TASK DESCRIPTION:
Give back the entries in full, exactly as they are written.

==========

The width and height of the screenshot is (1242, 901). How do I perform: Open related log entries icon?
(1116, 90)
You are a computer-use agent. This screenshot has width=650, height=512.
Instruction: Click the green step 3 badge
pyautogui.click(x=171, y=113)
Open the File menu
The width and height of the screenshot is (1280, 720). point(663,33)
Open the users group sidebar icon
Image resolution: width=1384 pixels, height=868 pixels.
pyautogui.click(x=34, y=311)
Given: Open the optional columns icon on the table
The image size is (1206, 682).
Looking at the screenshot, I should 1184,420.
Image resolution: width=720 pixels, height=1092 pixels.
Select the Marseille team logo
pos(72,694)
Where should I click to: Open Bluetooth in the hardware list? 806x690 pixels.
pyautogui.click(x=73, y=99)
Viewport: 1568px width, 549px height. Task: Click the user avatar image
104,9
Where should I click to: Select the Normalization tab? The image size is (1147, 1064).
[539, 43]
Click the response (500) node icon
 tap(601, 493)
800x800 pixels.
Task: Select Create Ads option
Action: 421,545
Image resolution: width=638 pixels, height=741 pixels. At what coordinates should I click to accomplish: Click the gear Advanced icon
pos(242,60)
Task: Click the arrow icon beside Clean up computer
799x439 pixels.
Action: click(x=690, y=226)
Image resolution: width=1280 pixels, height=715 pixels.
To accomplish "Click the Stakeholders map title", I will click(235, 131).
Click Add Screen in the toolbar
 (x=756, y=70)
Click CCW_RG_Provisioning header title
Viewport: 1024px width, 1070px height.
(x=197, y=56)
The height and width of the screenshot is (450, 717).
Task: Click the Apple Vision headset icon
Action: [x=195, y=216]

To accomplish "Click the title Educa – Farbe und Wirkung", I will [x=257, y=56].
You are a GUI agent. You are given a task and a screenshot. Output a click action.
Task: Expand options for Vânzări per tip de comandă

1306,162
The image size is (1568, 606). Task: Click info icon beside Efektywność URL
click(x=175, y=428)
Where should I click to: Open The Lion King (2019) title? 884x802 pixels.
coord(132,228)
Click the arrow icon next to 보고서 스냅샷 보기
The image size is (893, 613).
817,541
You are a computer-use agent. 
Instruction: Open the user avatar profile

==========

EXPECTED ANSWER:
The width and height of the screenshot is (1242, 901). How do I perform: Open related log entries icon?
(1116, 90)
You are a computer-use agent. This screenshot has width=650, height=512.
Instruction: Click the green step 3 badge
pyautogui.click(x=171, y=113)
Open the File menu
The width and height of the screenshot is (1280, 720). point(663,33)
Open the users group sidebar icon
Image resolution: width=1384 pixels, height=868 pixels.
pyautogui.click(x=34, y=311)
Given: Open the optional columns icon on the table
The image size is (1206, 682).
Looking at the screenshot, I should 1184,420.
Image resolution: width=720 pixels, height=1092 pixels.
Select the Marseille team logo
pos(72,694)
Where should I click to: Open Bluetooth in the hardware list? 806x690 pixels.
pyautogui.click(x=73, y=99)
Viewport: 1568px width, 549px height. Task: Click the user avatar image
104,9
Where should I click to: Select the Normalization tab? The image size is (1147, 1064).
[539, 43]
Click the response (500) node icon
 tap(601, 493)
800x800 pixels.
Task: Select Create Ads option
Action: 421,545
Image resolution: width=638 pixels, height=741 pixels. At what coordinates should I click to accomplish: Click the gear Advanced icon
pos(242,60)
Task: Click the arrow icon beside Clean up computer
799x439 pixels.
Action: click(x=690, y=226)
Image resolution: width=1280 pixels, height=715 pixels.
To accomplish "Click the Stakeholders map title", I will click(235, 131).
Click Add Screen in the toolbar
 (x=756, y=70)
Click CCW_RG_Provisioning header title
Viewport: 1024px width, 1070px height.
(x=197, y=56)
The height and width of the screenshot is (450, 717).
Task: Click the Apple Vision headset icon
Action: [x=195, y=216]

To accomplish "Click the title Educa – Farbe und Wirkung", I will [x=257, y=56].
You are a GUI agent. You are given a task and a screenshot. Output a click action.
Task: Expand options for Vânzări per tip de comandă

1306,162
The image size is (1568, 606). Task: Click info icon beside Efektywność URL
click(x=175, y=428)
Where should I click to: Open The Lion King (2019) title? 884x802 pixels.
coord(132,228)
Click the arrow icon next to 보고서 스냅샷 보기
The image size is (893, 613).
817,541
You are a computer-use agent. 
Instruction: Open the user avatar profile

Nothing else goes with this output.